Department of Anatomy and Neurobiology, Hearing Research Group, College of Medicine, Northeast Ohio Medical University, Rootstown, Ohio 44272.
Department of Biomedical Science, Program in Neuroscience, Florida State University College of Medicine, Tallahassee, Florida 32306.
J Neurosci. 2020 Sep 9;40(37):7027-7042. doi: 10.1523/JNEUROSCI.2771-19.2020. Epub 2020 Aug 12.

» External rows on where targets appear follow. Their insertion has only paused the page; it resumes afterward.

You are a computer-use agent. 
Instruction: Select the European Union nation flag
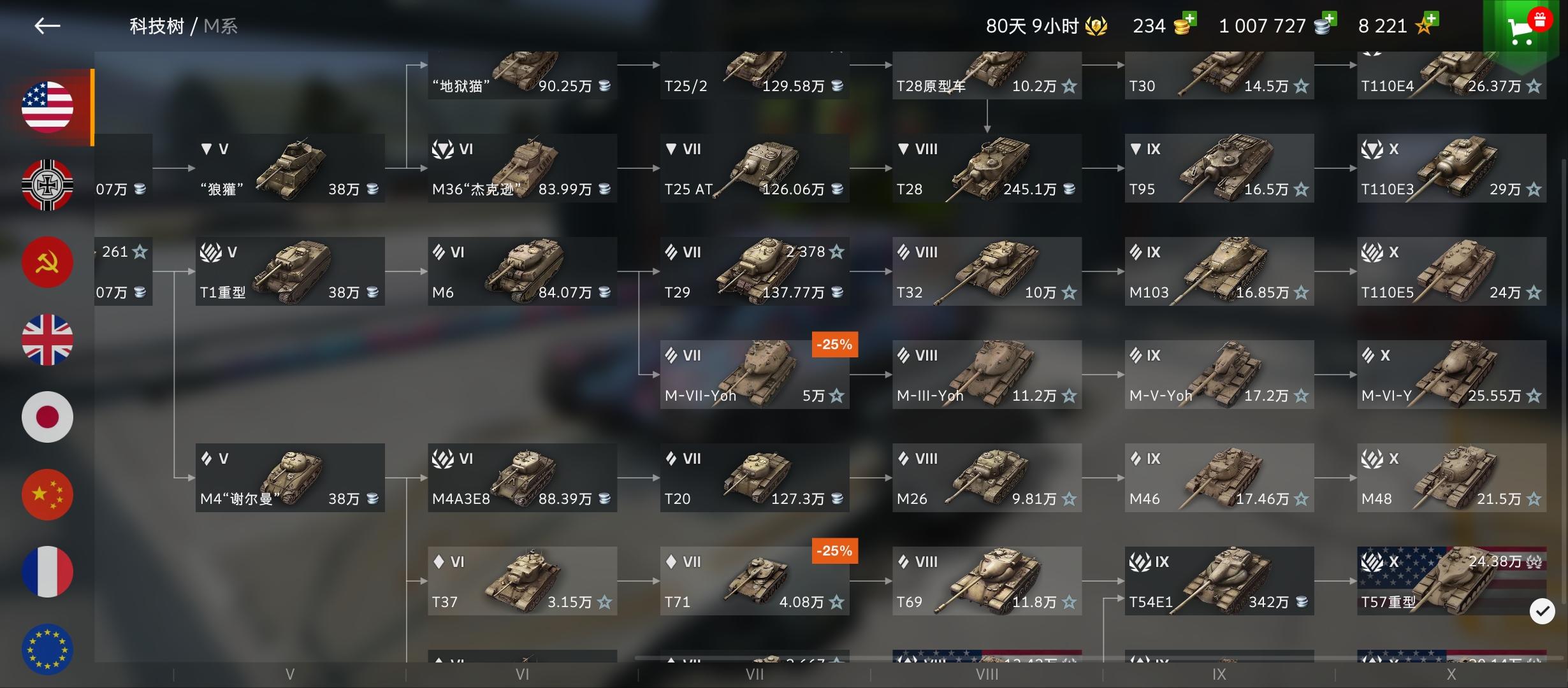click(48, 649)
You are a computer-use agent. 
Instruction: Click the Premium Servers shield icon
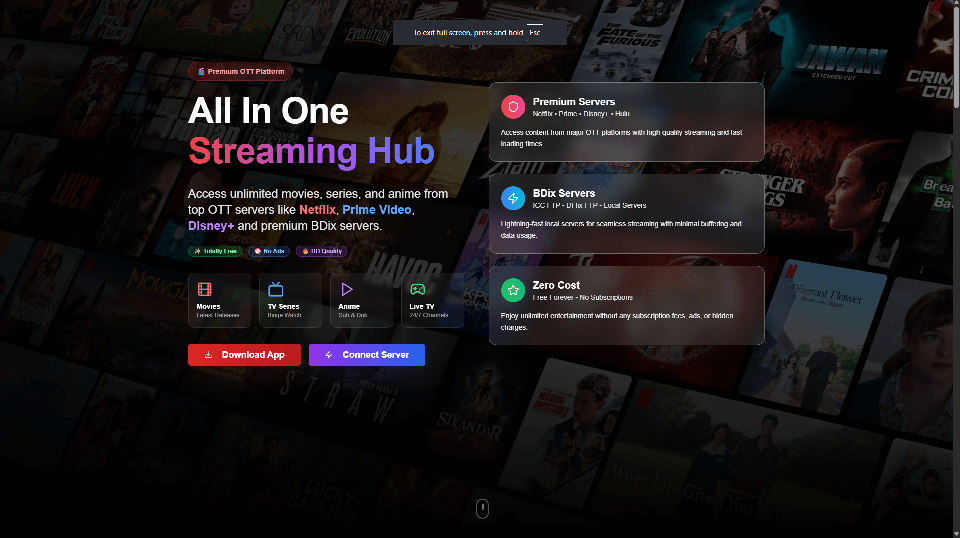click(513, 106)
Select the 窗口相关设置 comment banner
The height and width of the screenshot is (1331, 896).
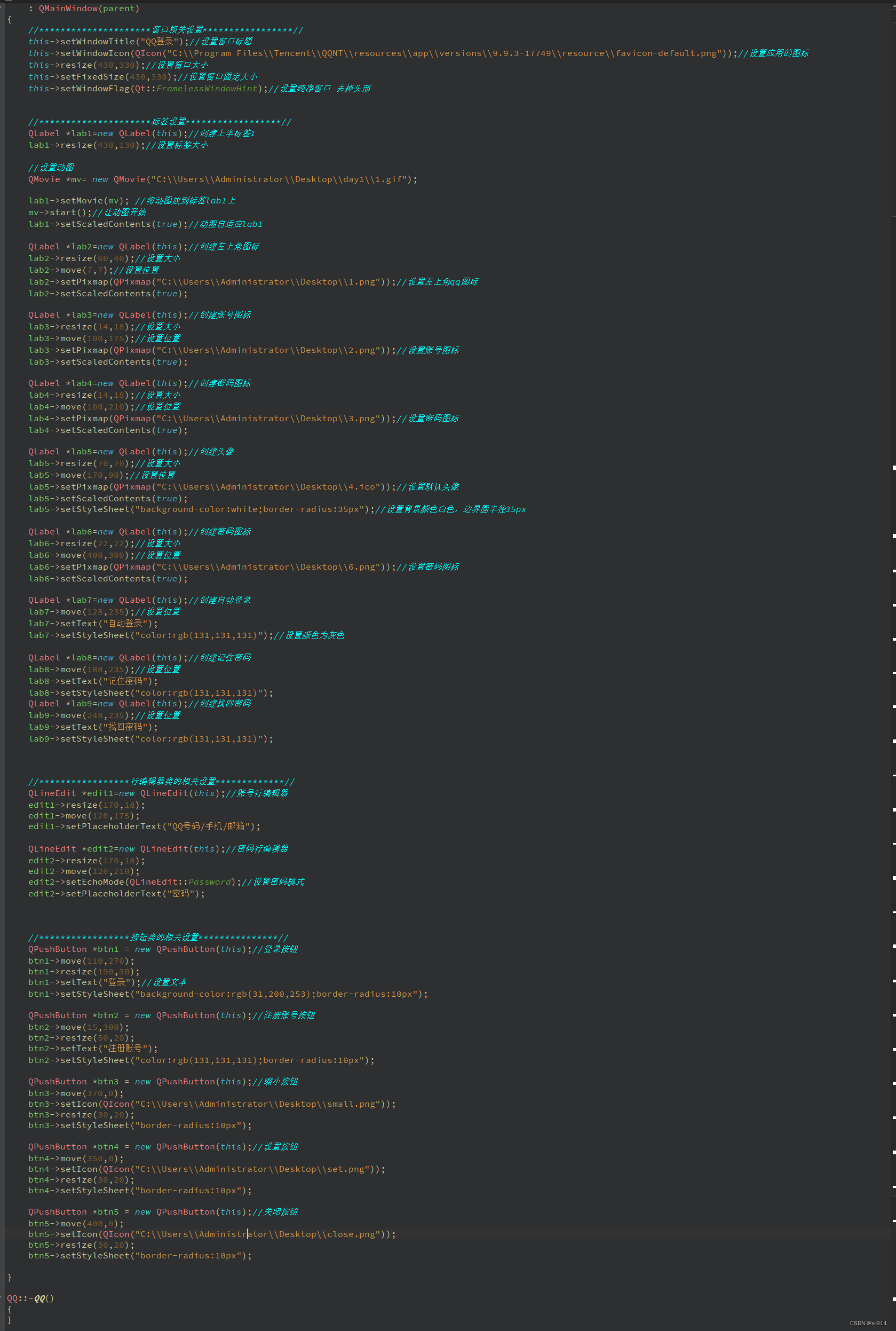coord(166,30)
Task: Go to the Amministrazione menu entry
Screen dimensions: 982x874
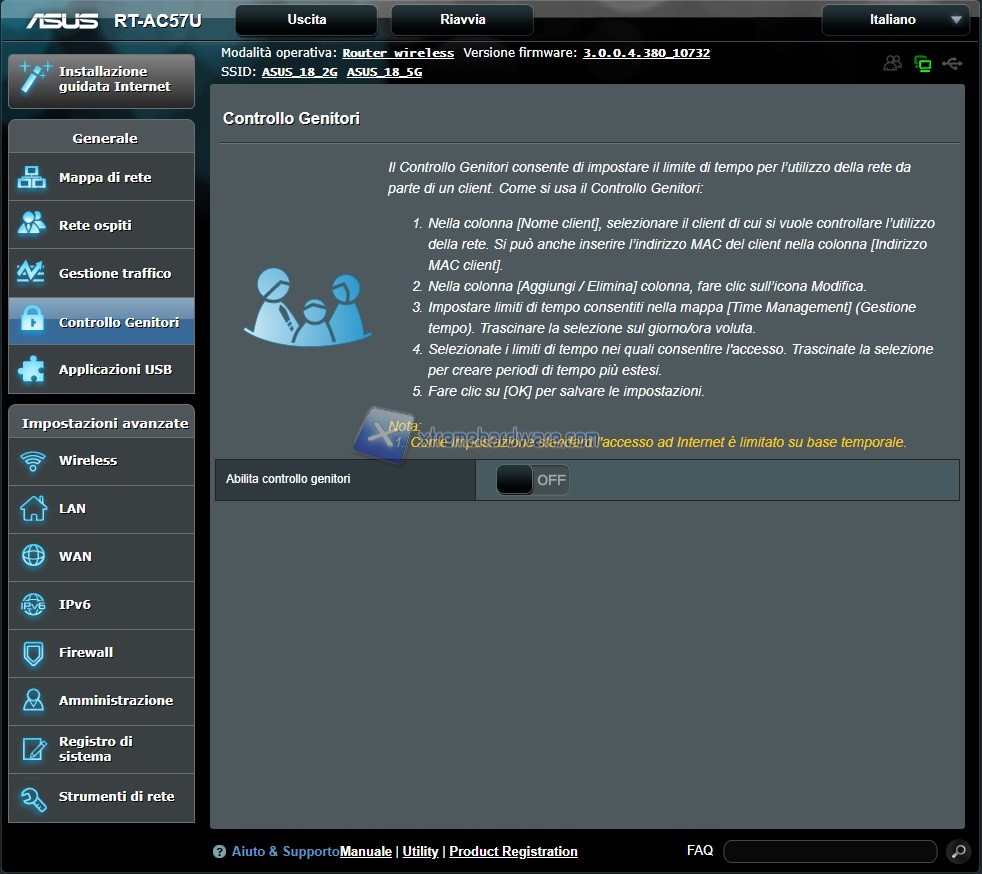Action: (x=115, y=701)
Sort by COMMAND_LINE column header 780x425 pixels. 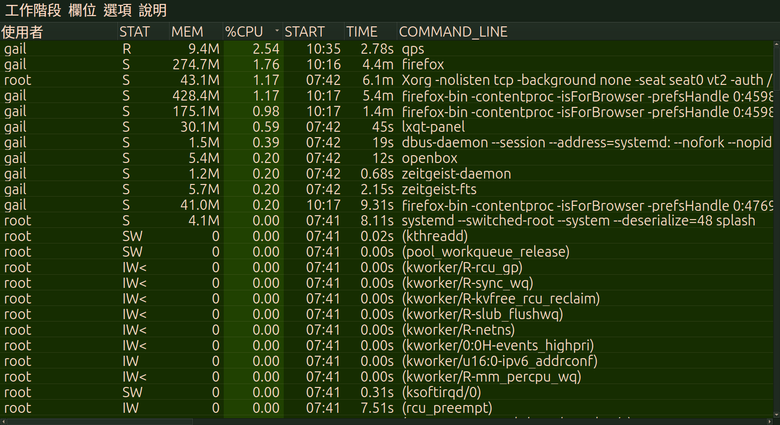click(453, 31)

One emerging concept in neuroscience states that synaptic vesicles and the molecular machinery underlying spontaneous transmitter release are different from those underlying action potential-driven synchronized transmitter release. Differential neuromodulation of these two distinct release modes by metabotropic glutamate receptors (mGluRs) constitutes critical supporting evidence. However, the mechanisms underlying such a differential modulation are not understood. Here, we investigated the mechanisms of the modulation by group I mGluRs (mGluR Is) on spontaneous glutamate release in the medial nucleus of the trapezoid body (MNTB), an auditory brainstem nucleus critically involved in sound localization. Whole-cell patch recordings from brainstem slices of mice of both sexes were performed. Activation of mGluR I by 3,5-dihydroxyphenylglycine (3,5-DHPG; 200 μm) produced an inward current at -60 mV and increased spontaneous glutamate release in MNTB neurons. Pharmacological evidence indicated involvement of both mGluR1 and mGluR5, which was further supported for mGluR5 by immunolabeling results. The modulation was eliminated by blocking Na channels (tetrodotoxin, 1 μm), persistent Na current (; riluzole, 10 μm), or Ca channels (CdCl, 100 μm). Presynaptic calyx recordings revealed that 3,5-DHPG shifted the activation of to more hyperpolarized voltages and increased at resting membrane potential. Our data indicate that mGluR I enhances spontaneous glutamate release via regulation of and subsequent Ca-dependent processes under resting condition. For brain cells to communicate with each other, neurons release chemical messengers, termed neurotransmitters, in response to action potential invasion (evoked release). Neurons also release neurotransmitters spontaneously. Recent work has revealed different release machineries underlying these two release modes, and their different roles in synaptic development and plasticity. Our recent work discovered differential neuromodulation of these two release modes, but the mechanisms are not well understood. The present study showed that activation of group I metabotropic glutamate receptors enhanced spontaneous glutamate release in an auditory brainstem nucleus, while suppressing evoked release. The modulation is dependent on a persistent Na current and involves subsequent Ca signaling, providing insight into the mechanisms underlying the different release modes in auditory processing.
神经科学的一个新兴概念表明,突触小泡和分子机制基础下的自发递质释放不同于动作电位驱动的同步递质释放。代谢型谷氨酸受体 (mGluR) 对这两种不同释放模式的差异调节构成了关键的支持证据。然而,这种差异调节的机制尚不清楚。在这里,我们研究了 I 组代谢型谷氨酸受体 (mGluR Is) 对内侧梯形核 (MNTB) 中自发谷氨酸释放的调制机制,MNTB 是一个听觉脑干核,在声音定位中起着至关重要的作用。通过两性小鼠脑切片的全细胞膜片钳记录进行研究。用 3,5-二羟基苯甘氨酸 (3,5-DHPG;200 μm) 激活 mGluR I 在 -60 mV 时产生内向电流,并增加 MNTB 神经元的自发谷氨酸释放。药理学证据表明 mGluR1 和 mGluR5 都参与其中,免疫标记结果进一步支持 mGluR5 的参与。该调制被阻断钠通道(河豚毒素,1 μm)、持续钠电流(利鲁唑,10 μm)或钙通道(CdCl,100 μm)所消除。在 presynaptic calyx 记录中发现,3,5-DHPG 将 的激活移向更超极化的电压,并在静息膜电位下增加 。我们的数据表明,mGluR I 通过调节静息状态下的 和随后的 Ca 依赖性过程增强自发谷氨酸释放。为了使脑细胞之间相互交流,神经元在响应动作电位入侵(诱发释放)时释放称为神经递质的化学信使。神经元也会自发释放神经递质。最近的工作揭示了这两种释放模式背后的不同释放机制及其在突触发育和可塑性中的不同作用。我们最近的工作发现了这两种释放模式的差异调节,但机制尚不清楚。本研究表明,I 组代谢型谷氨酸受体的激活增强了听觉脑干核中的自发谷氨酸释放,同时抑制了诱发释放。这种调制依赖于持续的钠电流,并涉及随后的钙信号转导,为听觉处理中不同释放模式的机制提供了深入了解。